Kein Ausschluss

Thilo Sarrazin: Einigung mit der SPD steigert Wahlchancen

Nach dem überraschenden Verzicht auf einen Parteiausschluss hat Berlins Ex-Finanzsenator und Bundesbanker Thilo Sarrazin die SPD gelobt. Die Einigung sei "ein Sieg der Vernunft" gewesen, sagte er im Interview mit der Berliner Morgenpost. Und sie steigere die Chancen der Sozialdemokraten bei der anstehenden Wahl zum Berliner Abgeordnetenhaus.

"Die Einigung ist, so glaube ich, ein positiver Beitrag zu den Wahlchancen der SPD", so Sarrazin. Der "ein oder andere Bürger" habe ihm bereits gesagt, dass er jetzt auch wieder SPD wählen könne.

Die Schiedskommission Charlottenburg-Wilmersdorf hatte sich am Gründonnerstag überraschend darauf geeinigt, das Parteiausschlussverfahren gegen den umstrittenen Autor des Bestsellers "Deutschland schafft sich ab" einzustellen. Vier SPD-Gliederungen hatten nach einer schriftlich fixierten Erklärung Sarrazins ihre Ausschlussanträge zurückgezogen. In der Erklärung führt Sarrazin aus, er habe zu keiner Zeit sozialdemokratische Grundsätze verletzen oder Migranten diskriminieren wollen. Zuvor hatten die Sozialdemokraten dem 66-Jährigen wegen provokanter Thesen zur Integration parteischädigendes Verhalten vorgeworfen.

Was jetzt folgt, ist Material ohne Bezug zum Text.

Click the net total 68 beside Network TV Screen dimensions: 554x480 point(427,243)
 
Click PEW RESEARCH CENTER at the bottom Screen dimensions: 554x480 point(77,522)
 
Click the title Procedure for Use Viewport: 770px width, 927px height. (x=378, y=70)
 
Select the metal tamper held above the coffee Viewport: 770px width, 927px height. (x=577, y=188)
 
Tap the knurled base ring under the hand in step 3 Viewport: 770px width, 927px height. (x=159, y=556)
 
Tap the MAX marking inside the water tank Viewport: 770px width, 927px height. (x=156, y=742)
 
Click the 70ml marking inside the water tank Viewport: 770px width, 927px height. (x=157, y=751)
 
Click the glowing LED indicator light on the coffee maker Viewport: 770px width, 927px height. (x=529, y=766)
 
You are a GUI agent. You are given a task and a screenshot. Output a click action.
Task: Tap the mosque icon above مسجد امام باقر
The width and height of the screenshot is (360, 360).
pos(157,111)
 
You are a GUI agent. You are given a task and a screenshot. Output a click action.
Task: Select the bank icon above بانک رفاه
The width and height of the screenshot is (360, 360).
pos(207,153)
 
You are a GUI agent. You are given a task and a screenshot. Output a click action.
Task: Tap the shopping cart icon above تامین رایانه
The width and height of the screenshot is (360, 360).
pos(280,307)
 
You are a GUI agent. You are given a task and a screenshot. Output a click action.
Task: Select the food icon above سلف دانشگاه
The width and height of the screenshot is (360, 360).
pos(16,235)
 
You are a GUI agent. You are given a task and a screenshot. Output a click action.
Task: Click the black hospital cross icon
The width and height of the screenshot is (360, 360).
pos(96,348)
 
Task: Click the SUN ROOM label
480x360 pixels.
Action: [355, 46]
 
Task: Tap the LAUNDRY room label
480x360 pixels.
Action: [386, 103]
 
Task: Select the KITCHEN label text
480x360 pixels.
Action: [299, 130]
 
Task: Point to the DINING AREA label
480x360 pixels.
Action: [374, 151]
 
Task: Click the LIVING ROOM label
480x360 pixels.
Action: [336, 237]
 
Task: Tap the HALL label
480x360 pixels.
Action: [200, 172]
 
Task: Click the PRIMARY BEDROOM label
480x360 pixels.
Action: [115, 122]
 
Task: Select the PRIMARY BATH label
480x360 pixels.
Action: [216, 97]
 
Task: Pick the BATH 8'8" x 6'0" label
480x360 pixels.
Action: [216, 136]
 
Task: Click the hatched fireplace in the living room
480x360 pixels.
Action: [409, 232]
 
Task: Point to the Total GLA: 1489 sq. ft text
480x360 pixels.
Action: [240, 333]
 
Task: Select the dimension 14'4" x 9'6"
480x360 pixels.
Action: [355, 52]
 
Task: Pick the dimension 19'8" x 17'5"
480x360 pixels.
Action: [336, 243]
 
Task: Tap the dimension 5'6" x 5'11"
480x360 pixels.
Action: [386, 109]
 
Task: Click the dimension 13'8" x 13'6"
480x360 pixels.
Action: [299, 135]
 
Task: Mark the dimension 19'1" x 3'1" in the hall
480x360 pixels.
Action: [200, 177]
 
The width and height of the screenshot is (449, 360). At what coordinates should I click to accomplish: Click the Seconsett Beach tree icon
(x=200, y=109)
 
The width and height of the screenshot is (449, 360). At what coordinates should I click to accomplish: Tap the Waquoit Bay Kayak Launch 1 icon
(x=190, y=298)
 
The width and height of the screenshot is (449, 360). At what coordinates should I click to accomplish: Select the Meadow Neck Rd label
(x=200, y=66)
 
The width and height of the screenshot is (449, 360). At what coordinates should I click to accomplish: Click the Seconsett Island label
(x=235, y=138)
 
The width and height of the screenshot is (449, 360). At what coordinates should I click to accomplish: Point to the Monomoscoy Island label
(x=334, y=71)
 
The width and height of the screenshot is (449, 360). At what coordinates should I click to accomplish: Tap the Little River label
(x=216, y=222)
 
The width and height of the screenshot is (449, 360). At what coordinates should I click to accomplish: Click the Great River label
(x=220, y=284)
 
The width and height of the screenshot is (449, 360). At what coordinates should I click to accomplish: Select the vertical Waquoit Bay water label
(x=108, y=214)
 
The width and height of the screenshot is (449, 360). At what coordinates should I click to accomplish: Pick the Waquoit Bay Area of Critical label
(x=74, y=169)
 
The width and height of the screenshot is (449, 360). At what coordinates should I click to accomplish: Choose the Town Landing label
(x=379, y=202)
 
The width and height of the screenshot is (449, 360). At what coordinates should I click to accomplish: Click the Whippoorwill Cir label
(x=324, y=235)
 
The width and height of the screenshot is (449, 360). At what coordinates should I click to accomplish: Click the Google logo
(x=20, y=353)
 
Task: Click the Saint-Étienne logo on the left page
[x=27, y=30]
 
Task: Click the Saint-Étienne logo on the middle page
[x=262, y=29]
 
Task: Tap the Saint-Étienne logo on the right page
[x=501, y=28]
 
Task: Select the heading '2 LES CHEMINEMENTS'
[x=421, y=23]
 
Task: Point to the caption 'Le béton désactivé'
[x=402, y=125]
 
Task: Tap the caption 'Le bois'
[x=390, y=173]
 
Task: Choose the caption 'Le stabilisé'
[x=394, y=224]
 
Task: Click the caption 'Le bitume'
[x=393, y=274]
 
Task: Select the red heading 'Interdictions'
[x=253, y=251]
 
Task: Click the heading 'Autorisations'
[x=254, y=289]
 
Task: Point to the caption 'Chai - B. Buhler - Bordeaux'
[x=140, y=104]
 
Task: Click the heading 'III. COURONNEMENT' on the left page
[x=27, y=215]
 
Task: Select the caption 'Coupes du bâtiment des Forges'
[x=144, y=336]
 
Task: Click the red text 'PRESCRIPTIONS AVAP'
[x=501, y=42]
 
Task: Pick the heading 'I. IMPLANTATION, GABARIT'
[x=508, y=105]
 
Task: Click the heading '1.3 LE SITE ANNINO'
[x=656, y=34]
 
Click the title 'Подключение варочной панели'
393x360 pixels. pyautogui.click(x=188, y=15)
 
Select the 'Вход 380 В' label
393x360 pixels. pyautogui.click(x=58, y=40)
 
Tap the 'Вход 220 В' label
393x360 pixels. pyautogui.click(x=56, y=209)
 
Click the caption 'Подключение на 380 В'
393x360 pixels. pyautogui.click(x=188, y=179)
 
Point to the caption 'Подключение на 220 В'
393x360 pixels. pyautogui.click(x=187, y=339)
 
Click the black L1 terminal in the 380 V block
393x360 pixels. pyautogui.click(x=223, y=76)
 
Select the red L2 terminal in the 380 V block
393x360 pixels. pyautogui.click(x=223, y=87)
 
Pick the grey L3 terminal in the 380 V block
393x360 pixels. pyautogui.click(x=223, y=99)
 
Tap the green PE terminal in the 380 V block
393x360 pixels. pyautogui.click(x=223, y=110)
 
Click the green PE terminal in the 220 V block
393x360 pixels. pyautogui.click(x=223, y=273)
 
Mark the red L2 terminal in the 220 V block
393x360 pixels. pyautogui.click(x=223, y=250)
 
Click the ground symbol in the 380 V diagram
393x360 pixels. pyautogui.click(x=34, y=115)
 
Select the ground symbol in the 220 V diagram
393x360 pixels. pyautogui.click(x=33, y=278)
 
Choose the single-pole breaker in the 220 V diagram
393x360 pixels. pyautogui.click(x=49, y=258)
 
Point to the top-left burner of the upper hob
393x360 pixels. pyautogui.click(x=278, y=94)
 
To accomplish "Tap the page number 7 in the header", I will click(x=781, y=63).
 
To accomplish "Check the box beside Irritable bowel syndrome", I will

Tatsächlich gab es bereits Spekulationen, Berlins Regierender Bürgermeister Klaus Wowereit habe angesichts der Wahl im September auf eine Einigung gedrängt. Die Umfragen sehen ein Kopf-an-Kopf-Rennen zwischen der SPD und den Grünen. So hatte Infratest Dimap für die Berliner Morgenpost Anfang April ermittelt, dass 28 Prozent die Grünen wählen würden und 26 Prozent die SPD.

Allerdings muss sich die Parteiführung nun vor der Basis rechtfertigen. Vor allem im Berliner Landesverband gibt es Unmut. Der Landesvorstand wird daher am heutigen Dienstag zu einer Sondersitzung zusammenkommen.

Insbesondere der linke Flügel rebelliert weiter gegen die Einigung. Auch unter den Mitgliedern mit ausländischen Wurzeln schlägt die Empörung hohe Wellen. Die stellvertretende SPD-Fraktionschefin im Abgeordnetenhaus, Dilek Kolat, forderte von der Generalsekretärin der Bundespartei, Andrea Nahles, eine "nachvollziehbare Erklärung". Nahles hatte am Donnerstag in der mündlichen Verhandlung der Schiedskommission des Kreisverbands Charlottenburg-Wilmersdorf die Bundes-SPD vertreten. Nahles sei der Partei "eine Antwort schuldig", sagte Kolat. Sie begründete ihre Forderung damit, dass sich nichts an der Sachlage geändert habe, die zur Einleitung des Parteiordnungsverfahrens geführt habe. Der Schritt sei damit begründet worden, dass Sarrazin gegen die SPD-Grundwerte verstoßen habe. Er habe in seiner Erklärung nichts zurückgenommen und sich auch nicht entschuldigt.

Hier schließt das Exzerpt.